### [Yönerge]
Nutuk üzerine yazılmış metinde rakamla yazılmış sayı içeren bütün tarih ve süre ifadelerini, metindeki sırasıyla listeleyin.

### [Kaynak Metin]
************
10 Temmuz 2014 Perşembe

UMUDUN KANATLARI ALTINDA

Yıldız Tümerdem
  Umudun Kanatları Altında


         Mustafa Kemal Atatürk, Büyük Nutuk’u hazırlarken, çocukluk ve gençlik yıllarında öğrendiği eski Türkçe ile notlar almıştır. Yılların alışkanlığıdır elbette… Ama eserini o günün Türkçe’ si ile değerlendirmiştir… Her zaman olduğu gibi, konuşmalarını o günün sözcükleri ile Türkçe yapmıştır… Cumhuriyetimizin ilanından sonra topraklarımızda kullanılması yasal olarak kabul edilen dil, Ana dilimiz, Ana-Ata Toprağımızın Dili Türkçedir… Bizim dilimizdir Türkçe… Atalarımızın, Özümüzün Dilidir… Atamızın, her sözcüğünü dikkatli bir biçimde düşünerek kurduğu tümcelerden oluşan bu değerli yapıtını, 15- 20 Ekim 1927 tarihleri arasında 6 gün süre ile Büyük Millet Meclisinde okuyarak, irdeleme ortamında bir karar almıştır. Nutuk’un son bölümünü Ulusal Birliği koruyacak olan gençliğe, Türk Gençliğine armağan etmiştir. Bu çok değerli bir bırakıttır. 87 yıldır okundukça değeri artan bir bırakıt... Nutuk’un son bölümünde Büyük Millet Meclisinde, o günün Türkçe’si ile; “Muhterem Efendiler, sizi günlerce işgal eden uzun ve teferruatlı beyanatım, en nihayet, mazi olmuş bir devrin hikâyesidir. Bunda, milletim için ve müstakbel evlatlarımız için dikkat ve teyakkuzu davet edebilecek bazı noktalar tebarüz ettirebilmiş isem, kendimi bahtiyar addedeceğim… Bu gün vasıl olduğumuz netice, asırlardan beri çekilen milli musibetlerin intibahı ve aziz vatanın her köşesini sulayan kanların bedelidir. Bu neticeyi Türk gençliğine emanet ediyorum.”söylemi, gerçeğin tüm açıklığı ile anlatımı değildir de nedir?
************
### [Verilen Malzeme]
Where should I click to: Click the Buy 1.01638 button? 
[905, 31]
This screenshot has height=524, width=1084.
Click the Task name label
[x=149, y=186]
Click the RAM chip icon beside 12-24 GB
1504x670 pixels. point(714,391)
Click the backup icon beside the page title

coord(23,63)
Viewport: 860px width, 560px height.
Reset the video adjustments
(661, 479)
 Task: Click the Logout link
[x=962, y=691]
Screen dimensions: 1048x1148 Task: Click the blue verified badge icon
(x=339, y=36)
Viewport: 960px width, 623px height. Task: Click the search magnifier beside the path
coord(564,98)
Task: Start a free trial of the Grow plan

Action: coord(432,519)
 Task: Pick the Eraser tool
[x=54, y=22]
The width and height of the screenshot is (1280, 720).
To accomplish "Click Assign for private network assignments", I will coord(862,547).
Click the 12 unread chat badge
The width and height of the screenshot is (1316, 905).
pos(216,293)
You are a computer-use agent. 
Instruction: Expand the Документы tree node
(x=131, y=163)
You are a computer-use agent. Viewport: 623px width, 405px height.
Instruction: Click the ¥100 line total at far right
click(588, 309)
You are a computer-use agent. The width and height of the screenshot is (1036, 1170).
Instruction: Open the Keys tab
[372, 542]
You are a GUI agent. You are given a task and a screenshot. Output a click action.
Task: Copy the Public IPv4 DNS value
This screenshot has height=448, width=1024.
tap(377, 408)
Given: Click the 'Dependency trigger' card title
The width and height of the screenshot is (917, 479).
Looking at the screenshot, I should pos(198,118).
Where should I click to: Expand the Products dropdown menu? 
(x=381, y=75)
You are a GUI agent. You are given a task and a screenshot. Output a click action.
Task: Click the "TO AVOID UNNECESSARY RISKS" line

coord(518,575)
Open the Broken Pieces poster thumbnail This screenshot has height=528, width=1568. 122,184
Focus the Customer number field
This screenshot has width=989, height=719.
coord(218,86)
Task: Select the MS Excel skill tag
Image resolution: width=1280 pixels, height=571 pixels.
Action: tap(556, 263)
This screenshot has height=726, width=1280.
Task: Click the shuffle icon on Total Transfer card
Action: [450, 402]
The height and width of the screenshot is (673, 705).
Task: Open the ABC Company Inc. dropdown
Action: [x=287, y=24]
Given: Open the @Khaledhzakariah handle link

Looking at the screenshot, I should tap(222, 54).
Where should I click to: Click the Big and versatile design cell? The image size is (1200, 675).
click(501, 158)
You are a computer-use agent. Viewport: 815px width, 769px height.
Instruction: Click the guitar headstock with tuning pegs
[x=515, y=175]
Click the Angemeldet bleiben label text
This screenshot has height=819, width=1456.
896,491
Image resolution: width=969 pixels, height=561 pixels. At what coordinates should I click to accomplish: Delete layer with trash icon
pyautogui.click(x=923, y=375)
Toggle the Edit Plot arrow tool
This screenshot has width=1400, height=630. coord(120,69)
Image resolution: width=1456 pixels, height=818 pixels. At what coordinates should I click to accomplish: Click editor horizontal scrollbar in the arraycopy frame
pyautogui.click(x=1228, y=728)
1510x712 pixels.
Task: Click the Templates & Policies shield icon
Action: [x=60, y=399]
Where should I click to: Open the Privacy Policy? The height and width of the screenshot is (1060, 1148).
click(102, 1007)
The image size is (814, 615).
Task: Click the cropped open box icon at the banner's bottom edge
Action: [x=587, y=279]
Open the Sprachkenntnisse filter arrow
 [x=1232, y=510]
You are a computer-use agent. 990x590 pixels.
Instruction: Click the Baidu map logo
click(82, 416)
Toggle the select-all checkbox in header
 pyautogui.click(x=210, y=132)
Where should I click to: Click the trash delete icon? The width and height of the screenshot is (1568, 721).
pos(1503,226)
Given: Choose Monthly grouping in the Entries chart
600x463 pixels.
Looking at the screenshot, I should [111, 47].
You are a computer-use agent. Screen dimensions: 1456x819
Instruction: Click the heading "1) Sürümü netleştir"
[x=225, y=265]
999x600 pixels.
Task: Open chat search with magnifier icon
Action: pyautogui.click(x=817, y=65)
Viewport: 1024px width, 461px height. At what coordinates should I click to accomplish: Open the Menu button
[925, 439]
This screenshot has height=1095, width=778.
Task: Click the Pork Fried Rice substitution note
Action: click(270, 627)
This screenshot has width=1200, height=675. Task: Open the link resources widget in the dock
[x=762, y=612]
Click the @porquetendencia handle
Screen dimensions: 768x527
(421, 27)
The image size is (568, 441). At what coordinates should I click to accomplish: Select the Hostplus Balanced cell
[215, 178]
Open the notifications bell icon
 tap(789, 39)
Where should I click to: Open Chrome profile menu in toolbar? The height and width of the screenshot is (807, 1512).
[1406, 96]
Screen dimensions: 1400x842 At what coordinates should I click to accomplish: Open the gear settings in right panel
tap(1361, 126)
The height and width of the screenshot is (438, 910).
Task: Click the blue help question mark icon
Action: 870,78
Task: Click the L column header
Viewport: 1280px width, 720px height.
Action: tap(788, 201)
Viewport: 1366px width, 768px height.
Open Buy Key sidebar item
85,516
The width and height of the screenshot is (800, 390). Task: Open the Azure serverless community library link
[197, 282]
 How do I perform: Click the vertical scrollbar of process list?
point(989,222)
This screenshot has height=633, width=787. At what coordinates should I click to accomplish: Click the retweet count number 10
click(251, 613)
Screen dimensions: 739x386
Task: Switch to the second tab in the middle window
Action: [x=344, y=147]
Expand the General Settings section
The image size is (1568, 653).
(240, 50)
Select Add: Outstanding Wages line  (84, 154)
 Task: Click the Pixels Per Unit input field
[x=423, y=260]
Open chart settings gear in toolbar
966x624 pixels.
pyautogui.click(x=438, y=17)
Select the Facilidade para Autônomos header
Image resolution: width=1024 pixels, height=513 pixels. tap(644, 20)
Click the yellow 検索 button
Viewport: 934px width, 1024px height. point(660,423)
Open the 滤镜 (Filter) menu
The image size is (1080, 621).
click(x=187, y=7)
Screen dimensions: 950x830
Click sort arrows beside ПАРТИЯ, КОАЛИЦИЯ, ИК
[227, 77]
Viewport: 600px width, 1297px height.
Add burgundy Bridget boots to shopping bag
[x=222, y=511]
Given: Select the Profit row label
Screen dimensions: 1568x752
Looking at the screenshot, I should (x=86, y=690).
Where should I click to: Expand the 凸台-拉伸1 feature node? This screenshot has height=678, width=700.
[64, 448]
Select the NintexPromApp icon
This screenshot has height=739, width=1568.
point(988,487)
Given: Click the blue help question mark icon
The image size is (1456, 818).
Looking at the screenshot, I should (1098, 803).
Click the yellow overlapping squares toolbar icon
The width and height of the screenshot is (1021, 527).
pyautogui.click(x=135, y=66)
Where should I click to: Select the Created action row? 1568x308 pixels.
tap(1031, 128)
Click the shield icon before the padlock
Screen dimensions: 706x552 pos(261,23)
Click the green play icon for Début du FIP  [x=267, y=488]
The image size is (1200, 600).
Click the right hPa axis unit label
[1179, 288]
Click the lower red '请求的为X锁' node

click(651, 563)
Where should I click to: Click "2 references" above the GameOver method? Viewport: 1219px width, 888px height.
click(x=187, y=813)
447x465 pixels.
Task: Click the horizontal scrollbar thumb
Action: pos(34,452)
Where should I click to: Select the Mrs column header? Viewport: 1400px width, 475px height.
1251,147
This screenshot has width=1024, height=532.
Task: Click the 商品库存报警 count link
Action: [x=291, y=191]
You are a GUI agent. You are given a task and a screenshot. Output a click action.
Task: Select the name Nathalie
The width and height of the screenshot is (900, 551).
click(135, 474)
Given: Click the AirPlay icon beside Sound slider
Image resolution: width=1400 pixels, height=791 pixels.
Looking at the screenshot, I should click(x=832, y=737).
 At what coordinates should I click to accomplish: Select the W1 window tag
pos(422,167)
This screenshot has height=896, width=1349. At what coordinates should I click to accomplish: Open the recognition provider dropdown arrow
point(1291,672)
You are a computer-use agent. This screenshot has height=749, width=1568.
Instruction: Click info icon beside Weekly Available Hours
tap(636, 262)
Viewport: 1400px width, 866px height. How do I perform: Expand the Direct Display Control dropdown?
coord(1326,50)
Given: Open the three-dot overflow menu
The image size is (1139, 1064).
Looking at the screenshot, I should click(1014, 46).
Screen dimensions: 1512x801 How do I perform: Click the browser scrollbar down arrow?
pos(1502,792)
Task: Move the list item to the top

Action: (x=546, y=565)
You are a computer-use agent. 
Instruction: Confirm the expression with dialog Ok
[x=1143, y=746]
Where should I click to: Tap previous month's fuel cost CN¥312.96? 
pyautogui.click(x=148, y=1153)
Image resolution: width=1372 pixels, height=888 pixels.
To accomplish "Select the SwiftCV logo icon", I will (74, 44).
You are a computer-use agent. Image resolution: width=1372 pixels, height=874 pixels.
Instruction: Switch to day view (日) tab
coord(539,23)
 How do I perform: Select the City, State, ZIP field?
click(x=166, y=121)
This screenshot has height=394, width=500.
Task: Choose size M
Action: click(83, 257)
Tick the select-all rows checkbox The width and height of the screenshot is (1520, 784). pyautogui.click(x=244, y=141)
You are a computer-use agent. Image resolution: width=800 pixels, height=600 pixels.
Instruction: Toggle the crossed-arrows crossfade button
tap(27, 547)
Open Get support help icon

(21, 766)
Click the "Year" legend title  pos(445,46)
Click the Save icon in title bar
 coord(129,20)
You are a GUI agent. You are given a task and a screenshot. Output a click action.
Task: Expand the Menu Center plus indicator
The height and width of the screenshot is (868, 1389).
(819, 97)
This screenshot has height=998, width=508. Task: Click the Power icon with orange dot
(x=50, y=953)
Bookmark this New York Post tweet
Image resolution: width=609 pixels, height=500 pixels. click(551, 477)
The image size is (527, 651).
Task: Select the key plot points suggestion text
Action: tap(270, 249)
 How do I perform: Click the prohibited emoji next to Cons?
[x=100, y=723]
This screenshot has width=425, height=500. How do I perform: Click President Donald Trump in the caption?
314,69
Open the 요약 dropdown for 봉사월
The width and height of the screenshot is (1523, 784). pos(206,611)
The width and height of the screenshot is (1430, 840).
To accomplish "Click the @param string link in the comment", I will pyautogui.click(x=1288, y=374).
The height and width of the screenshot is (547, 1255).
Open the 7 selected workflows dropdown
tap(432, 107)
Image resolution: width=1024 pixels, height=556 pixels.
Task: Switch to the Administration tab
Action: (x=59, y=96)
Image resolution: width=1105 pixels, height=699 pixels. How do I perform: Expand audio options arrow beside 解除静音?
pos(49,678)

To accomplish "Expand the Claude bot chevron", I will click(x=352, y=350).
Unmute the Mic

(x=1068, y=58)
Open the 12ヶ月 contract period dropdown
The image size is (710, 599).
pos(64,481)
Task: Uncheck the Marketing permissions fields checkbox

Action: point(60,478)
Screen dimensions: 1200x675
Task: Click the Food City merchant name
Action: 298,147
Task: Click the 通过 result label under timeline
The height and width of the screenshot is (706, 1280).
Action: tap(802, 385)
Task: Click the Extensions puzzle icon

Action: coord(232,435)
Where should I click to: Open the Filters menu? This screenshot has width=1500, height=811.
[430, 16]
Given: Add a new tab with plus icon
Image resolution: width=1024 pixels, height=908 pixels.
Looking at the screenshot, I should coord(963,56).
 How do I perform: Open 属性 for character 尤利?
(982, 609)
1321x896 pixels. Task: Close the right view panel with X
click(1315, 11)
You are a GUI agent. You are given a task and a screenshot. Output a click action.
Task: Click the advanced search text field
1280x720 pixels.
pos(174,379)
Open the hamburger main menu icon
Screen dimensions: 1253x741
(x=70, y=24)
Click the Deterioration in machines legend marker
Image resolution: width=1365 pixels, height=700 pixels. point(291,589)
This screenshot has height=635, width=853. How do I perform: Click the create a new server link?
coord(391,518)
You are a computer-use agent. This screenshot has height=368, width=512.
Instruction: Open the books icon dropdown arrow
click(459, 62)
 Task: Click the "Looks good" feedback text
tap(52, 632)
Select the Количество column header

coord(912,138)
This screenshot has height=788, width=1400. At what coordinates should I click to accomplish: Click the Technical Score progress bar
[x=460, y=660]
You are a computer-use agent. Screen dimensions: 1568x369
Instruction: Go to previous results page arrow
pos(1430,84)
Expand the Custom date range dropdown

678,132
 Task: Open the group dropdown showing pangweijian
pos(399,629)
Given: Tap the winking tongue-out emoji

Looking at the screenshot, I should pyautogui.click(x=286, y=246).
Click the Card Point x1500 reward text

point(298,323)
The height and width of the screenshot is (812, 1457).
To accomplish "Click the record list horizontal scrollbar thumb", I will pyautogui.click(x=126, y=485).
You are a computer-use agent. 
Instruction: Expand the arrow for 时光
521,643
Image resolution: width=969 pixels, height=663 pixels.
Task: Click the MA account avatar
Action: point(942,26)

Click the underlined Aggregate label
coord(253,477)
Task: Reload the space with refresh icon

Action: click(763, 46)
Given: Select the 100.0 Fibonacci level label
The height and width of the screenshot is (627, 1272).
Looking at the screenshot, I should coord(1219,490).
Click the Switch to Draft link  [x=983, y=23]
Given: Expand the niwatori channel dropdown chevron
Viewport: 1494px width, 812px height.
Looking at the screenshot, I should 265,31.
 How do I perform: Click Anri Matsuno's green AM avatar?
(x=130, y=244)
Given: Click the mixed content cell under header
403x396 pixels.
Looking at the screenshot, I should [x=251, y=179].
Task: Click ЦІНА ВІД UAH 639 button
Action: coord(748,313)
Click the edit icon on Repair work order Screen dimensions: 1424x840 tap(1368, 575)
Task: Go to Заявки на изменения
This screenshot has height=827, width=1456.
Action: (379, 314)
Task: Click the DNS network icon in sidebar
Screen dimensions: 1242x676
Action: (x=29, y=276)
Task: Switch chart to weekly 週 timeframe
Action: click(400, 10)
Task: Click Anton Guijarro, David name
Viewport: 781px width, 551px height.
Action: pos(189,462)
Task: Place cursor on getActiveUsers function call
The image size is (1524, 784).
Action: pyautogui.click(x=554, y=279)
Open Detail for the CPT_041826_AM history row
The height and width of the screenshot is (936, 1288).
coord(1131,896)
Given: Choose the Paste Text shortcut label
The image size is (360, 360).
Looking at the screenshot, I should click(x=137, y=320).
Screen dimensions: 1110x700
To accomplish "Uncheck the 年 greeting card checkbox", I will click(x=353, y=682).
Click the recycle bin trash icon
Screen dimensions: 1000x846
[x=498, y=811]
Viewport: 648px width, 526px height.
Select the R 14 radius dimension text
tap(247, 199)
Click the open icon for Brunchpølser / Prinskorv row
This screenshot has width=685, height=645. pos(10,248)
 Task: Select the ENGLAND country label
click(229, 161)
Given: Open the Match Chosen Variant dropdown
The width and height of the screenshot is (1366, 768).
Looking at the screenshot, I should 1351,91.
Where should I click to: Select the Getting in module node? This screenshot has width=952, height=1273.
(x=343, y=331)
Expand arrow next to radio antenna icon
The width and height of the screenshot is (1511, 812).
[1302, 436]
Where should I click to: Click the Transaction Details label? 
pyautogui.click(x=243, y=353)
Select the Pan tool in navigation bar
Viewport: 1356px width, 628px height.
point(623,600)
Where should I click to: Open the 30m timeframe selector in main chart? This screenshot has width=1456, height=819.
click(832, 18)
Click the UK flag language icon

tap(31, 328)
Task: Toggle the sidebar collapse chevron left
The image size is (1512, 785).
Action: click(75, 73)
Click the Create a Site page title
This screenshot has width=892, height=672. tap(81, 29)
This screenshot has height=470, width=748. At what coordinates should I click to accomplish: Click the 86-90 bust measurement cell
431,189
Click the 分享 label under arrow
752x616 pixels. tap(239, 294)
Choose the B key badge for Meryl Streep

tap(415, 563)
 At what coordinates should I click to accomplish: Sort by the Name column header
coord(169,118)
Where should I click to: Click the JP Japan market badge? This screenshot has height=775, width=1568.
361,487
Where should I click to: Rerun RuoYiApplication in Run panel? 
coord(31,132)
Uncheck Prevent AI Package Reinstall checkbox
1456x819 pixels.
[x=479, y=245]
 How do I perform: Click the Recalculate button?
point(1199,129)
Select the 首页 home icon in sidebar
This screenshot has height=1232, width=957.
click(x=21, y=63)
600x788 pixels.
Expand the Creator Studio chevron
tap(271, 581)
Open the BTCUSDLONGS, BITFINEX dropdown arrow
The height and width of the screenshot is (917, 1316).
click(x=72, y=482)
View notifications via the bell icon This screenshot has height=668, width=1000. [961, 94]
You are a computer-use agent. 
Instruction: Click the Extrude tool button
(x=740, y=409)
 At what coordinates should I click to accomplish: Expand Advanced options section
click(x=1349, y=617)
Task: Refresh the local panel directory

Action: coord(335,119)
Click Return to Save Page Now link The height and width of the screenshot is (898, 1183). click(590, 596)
************
### [Alıştırma Yanıtı]
- 10 Temmuz 2014 Perşembe
- 15- 20 Ekim 1927
- 6 gün
- 87 yıldır